_Task to complete_. The records below are to be duplicated character for character.

_Supplied data_.
####

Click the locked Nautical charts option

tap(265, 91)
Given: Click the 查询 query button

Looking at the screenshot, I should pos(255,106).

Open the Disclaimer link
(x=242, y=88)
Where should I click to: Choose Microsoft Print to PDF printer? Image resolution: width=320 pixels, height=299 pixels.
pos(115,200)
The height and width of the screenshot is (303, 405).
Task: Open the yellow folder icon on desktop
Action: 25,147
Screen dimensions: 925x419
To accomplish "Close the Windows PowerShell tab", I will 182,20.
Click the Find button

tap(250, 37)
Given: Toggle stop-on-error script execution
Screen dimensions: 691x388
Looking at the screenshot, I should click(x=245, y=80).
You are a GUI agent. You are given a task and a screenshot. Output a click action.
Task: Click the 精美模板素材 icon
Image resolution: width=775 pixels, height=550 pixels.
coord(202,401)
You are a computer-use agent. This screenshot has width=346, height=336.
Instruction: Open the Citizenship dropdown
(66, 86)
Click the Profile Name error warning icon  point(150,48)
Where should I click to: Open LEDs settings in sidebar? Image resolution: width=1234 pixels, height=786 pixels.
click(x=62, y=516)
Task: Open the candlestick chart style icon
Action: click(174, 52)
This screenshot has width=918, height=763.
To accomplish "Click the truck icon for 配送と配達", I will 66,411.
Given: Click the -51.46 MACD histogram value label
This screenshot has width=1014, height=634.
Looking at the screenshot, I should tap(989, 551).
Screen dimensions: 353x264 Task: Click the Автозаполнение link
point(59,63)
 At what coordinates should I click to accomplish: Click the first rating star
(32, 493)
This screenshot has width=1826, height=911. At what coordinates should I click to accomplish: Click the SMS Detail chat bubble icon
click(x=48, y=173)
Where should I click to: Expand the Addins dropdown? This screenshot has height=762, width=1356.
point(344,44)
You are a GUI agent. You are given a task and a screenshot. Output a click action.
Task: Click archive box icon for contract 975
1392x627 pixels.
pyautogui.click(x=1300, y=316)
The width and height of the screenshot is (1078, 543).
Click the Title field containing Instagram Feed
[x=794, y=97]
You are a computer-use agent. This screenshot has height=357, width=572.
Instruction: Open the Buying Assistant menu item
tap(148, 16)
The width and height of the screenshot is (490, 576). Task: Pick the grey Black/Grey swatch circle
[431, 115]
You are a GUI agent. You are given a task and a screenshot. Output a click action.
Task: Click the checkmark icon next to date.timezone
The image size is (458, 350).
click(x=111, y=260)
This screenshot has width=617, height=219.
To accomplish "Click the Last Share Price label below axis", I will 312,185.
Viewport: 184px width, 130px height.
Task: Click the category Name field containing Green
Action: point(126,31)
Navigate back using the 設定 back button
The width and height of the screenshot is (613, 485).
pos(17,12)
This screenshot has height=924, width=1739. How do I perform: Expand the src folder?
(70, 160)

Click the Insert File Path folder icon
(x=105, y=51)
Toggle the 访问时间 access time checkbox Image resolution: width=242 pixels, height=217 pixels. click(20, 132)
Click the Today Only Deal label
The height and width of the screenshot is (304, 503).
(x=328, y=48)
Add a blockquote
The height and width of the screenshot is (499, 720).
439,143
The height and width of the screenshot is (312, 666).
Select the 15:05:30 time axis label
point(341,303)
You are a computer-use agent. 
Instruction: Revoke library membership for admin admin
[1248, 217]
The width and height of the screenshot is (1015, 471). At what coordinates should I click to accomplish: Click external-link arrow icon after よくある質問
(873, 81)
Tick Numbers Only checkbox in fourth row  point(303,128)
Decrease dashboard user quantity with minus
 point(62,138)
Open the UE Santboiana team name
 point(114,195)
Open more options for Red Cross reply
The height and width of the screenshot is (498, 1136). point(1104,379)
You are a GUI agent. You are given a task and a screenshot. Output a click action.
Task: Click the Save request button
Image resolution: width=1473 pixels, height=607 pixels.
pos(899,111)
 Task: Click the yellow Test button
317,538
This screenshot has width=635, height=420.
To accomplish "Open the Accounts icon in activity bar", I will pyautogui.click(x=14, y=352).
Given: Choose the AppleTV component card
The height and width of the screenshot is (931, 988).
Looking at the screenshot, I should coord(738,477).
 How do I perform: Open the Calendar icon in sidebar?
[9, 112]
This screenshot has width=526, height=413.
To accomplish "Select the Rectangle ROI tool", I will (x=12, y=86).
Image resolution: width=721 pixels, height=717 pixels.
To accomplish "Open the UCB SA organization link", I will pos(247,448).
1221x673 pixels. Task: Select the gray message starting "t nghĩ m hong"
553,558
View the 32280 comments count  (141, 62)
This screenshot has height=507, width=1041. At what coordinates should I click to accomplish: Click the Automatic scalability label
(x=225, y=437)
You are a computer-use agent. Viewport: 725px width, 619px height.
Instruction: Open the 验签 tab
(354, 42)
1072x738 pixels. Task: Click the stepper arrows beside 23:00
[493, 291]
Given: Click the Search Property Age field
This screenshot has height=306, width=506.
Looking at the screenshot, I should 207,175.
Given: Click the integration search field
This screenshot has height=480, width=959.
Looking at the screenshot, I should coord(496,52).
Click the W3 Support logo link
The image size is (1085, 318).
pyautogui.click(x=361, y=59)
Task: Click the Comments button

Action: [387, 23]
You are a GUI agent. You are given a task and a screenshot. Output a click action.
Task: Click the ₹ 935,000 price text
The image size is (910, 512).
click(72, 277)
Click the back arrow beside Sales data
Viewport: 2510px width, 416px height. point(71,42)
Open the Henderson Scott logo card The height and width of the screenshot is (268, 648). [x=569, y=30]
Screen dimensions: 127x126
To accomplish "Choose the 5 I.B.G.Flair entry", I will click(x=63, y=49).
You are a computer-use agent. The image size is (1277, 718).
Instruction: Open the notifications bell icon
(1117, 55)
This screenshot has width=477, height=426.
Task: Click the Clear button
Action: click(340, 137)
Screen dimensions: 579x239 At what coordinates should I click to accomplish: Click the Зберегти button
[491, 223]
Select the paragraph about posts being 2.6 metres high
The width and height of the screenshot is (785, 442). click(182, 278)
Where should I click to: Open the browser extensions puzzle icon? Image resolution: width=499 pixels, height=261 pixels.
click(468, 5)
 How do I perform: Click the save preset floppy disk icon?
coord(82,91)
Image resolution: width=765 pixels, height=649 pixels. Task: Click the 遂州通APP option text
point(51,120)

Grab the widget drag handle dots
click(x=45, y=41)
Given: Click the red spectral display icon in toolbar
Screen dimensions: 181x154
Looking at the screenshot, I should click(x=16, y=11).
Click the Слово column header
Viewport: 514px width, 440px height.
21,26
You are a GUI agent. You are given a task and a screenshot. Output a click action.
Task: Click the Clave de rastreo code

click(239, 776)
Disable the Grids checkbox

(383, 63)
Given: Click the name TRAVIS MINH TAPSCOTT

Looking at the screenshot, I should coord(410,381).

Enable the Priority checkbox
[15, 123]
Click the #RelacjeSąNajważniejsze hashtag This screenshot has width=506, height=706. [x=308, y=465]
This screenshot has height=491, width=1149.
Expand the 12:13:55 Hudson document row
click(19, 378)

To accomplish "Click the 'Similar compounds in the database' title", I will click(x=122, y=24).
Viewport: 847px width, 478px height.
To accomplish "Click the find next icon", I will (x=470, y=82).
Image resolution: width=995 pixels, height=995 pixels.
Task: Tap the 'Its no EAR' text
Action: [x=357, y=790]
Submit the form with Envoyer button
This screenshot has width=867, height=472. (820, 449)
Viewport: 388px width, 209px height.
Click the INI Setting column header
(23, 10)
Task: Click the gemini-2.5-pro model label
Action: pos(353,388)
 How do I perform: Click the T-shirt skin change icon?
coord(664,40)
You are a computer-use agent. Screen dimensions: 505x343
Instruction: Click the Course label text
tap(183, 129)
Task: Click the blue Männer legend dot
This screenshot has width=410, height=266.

####

_Response for this exercise_.
Click the locked Nautical charts option

tap(265, 91)
Given: Click the 查询 query button

Looking at the screenshot, I should pos(255,106).

Open the Disclaimer link
(x=242, y=88)
Where should I click to: Choose Microsoft Print to PDF printer? Image resolution: width=320 pixels, height=299 pixels.
pos(115,200)
The height and width of the screenshot is (303, 405).
Task: Open the yellow folder icon on desktop
Action: 25,147
Screen dimensions: 925x419
To accomplish "Close the Windows PowerShell tab", I will 182,20.
Click the Find button

tap(250, 37)
Given: Toggle stop-on-error script execution
Screen dimensions: 691x388
Looking at the screenshot, I should click(x=245, y=80).
You are a GUI agent. You are given a task and a screenshot. Output a click action.
Task: Click the 精美模板素材 icon
Image resolution: width=775 pixels, height=550 pixels.
coord(202,401)
You are a computer-use agent. This screenshot has width=346, height=336.
Instruction: Open the Citizenship dropdown
(66, 86)
Click the Profile Name error warning icon  point(150,48)
Where should I click to: Open LEDs settings in sidebar? Image resolution: width=1234 pixels, height=786 pixels.
click(x=62, y=516)
Task: Open the candlestick chart style icon
Action: click(174, 52)
This screenshot has width=918, height=763.
To accomplish "Click the truck icon for 配送と配達", I will 66,411.
Given: Click the -51.46 MACD histogram value label
This screenshot has width=1014, height=634.
Looking at the screenshot, I should tap(989, 551).
Screen dimensions: 353x264 Task: Click the Автозаполнение link
point(59,63)
 At what coordinates should I click to accomplish: Click the first rating star
(32, 493)
This screenshot has width=1826, height=911. At what coordinates should I click to accomplish: Click the SMS Detail chat bubble icon
click(x=48, y=173)
Where should I click to: Expand the Addins dropdown? This screenshot has height=762, width=1356.
point(344,44)
You are a GUI agent. You are given a task and a screenshot. Output a click action.
Task: Click archive box icon for contract 975
1392x627 pixels.
pyautogui.click(x=1300, y=316)
The width and height of the screenshot is (1078, 543).
Click the Title field containing Instagram Feed
[x=794, y=97]
You are a computer-use agent. This screenshot has height=357, width=572.
Instruction: Open the Buying Assistant menu item
tap(148, 16)
The width and height of the screenshot is (490, 576). Task: Pick the grey Black/Grey swatch circle
[431, 115]
You are a GUI agent. You are given a task and a screenshot. Output a click action.
Task: Click the checkmark icon next to date.timezone
The image size is (458, 350).
click(x=111, y=260)
This screenshot has width=617, height=219.
To accomplish "Click the Last Share Price label below axis", I will 312,185.
Viewport: 184px width, 130px height.
Task: Click the category Name field containing Green
Action: point(126,31)
Navigate back using the 設定 back button
The width and height of the screenshot is (613, 485).
pos(17,12)
This screenshot has height=924, width=1739. How do I perform: Expand the src folder?
(70, 160)

Click the Insert File Path folder icon
(x=105, y=51)
Toggle the 访问时间 access time checkbox Image resolution: width=242 pixels, height=217 pixels. click(20, 132)
Click the Today Only Deal label
The height and width of the screenshot is (304, 503).
(x=328, y=48)
Add a blockquote
The height and width of the screenshot is (499, 720).
439,143
The height and width of the screenshot is (312, 666).
Select the 15:05:30 time axis label
point(341,303)
You are a computer-use agent. 
Instruction: Revoke library membership for admin admin
[1248, 217]
The width and height of the screenshot is (1015, 471). At what coordinates should I click to accomplish: Click external-link arrow icon after よくある質問
(873, 81)
Tick Numbers Only checkbox in fourth row  point(303,128)
Decrease dashboard user quantity with minus
 point(62,138)
Open the UE Santboiana team name
 point(114,195)
Open more options for Red Cross reply
The height and width of the screenshot is (498, 1136). point(1104,379)
You are a GUI agent. You are given a task and a screenshot. Output a click action.
Task: Click the Save request button
Image resolution: width=1473 pixels, height=607 pixels.
pos(899,111)
 Task: Click the yellow Test button
317,538
This screenshot has width=635, height=420.
To accomplish "Open the Accounts icon in activity bar", I will pyautogui.click(x=14, y=352).
Given: Choose the AppleTV component card
The height and width of the screenshot is (931, 988).
Looking at the screenshot, I should coord(738,477).
 How do I perform: Open the Calendar icon in sidebar?
[9, 112]
This screenshot has width=526, height=413.
To accomplish "Select the Rectangle ROI tool", I will (x=12, y=86).
Image resolution: width=721 pixels, height=717 pixels.
To accomplish "Open the UCB SA organization link", I will pos(247,448).
1221x673 pixels. Task: Select the gray message starting "t nghĩ m hong"
553,558
View the 32280 comments count  (141, 62)
This screenshot has height=507, width=1041. At what coordinates should I click to accomplish: Click the Automatic scalability label
(x=225, y=437)
You are a computer-use agent. Viewport: 725px width, 619px height.
Instruction: Open the 验签 tab
(354, 42)
1072x738 pixels. Task: Click the stepper arrows beside 23:00
[493, 291]
Given: Click the Search Property Age field
This screenshot has height=306, width=506.
Looking at the screenshot, I should 207,175.
Given: Click the integration search field
This screenshot has height=480, width=959.
Looking at the screenshot, I should coord(496,52).
Click the W3 Support logo link
The image size is (1085, 318).
pyautogui.click(x=361, y=59)
Task: Click the Comments button

Action: [387, 23]
You are a GUI agent. You are given a task and a screenshot. Output a click action.
Task: Click the ₹ 935,000 price text
The image size is (910, 512).
click(72, 277)
Click the back arrow beside Sales data
Viewport: 2510px width, 416px height. point(71,42)
Open the Henderson Scott logo card The height and width of the screenshot is (268, 648). [x=569, y=30]
Screen dimensions: 127x126
To accomplish "Choose the 5 I.B.G.Flair entry", I will click(x=63, y=49).
You are a computer-use agent. The image size is (1277, 718).
Instruction: Open the notifications bell icon
(1117, 55)
This screenshot has width=477, height=426.
Task: Click the Clear button
Action: click(340, 137)
Screen dimensions: 579x239 At what coordinates should I click to accomplish: Click the Зберегти button
[491, 223]
Select the paragraph about posts being 2.6 metres high
The width and height of the screenshot is (785, 442). click(182, 278)
Where should I click to: Open the browser extensions puzzle icon? Image resolution: width=499 pixels, height=261 pixels.
click(468, 5)
 How do I perform: Click the save preset floppy disk icon?
coord(82,91)
Image resolution: width=765 pixels, height=649 pixels. Task: Click the 遂州通APP option text
point(51,120)

Grab the widget drag handle dots
click(x=45, y=41)
Given: Click the red spectral display icon in toolbar
Screen dimensions: 181x154
Looking at the screenshot, I should click(x=16, y=11).
Click the Слово column header
Viewport: 514px width, 440px height.
21,26
You are a GUI agent. You are given a task and a screenshot. Output a click action.
Task: Click the Clave de rastreo code

click(239, 776)
Disable the Grids checkbox

(383, 63)
Given: Click the name TRAVIS MINH TAPSCOTT

Looking at the screenshot, I should coord(410,381).

Enable the Priority checkbox
[15, 123]
Click the #RelacjeSąNajważniejsze hashtag This screenshot has width=506, height=706. [x=308, y=465]
This screenshot has height=491, width=1149.
Expand the 12:13:55 Hudson document row
click(19, 378)

To accomplish "Click the 'Similar compounds in the database' title", I will click(x=122, y=24).
Viewport: 847px width, 478px height.
To accomplish "Click the find next icon", I will (x=470, y=82).
Image resolution: width=995 pixels, height=995 pixels.
Task: Tap the 'Its no EAR' text
Action: [x=357, y=790]
Submit the form with Envoyer button
This screenshot has width=867, height=472. (820, 449)
Viewport: 388px width, 209px height.
Click the INI Setting column header
(23, 10)
Task: Click the gemini-2.5-pro model label
Action: pos(353,388)
 How do I perform: Click the T-shirt skin change icon?
coord(664,40)
You are a computer-use agent. Screen dimensions: 505x343
Instruction: Click the Course label text
tap(183, 129)
Task: Click the blue Männer legend dot
This screenshot has width=410, height=266.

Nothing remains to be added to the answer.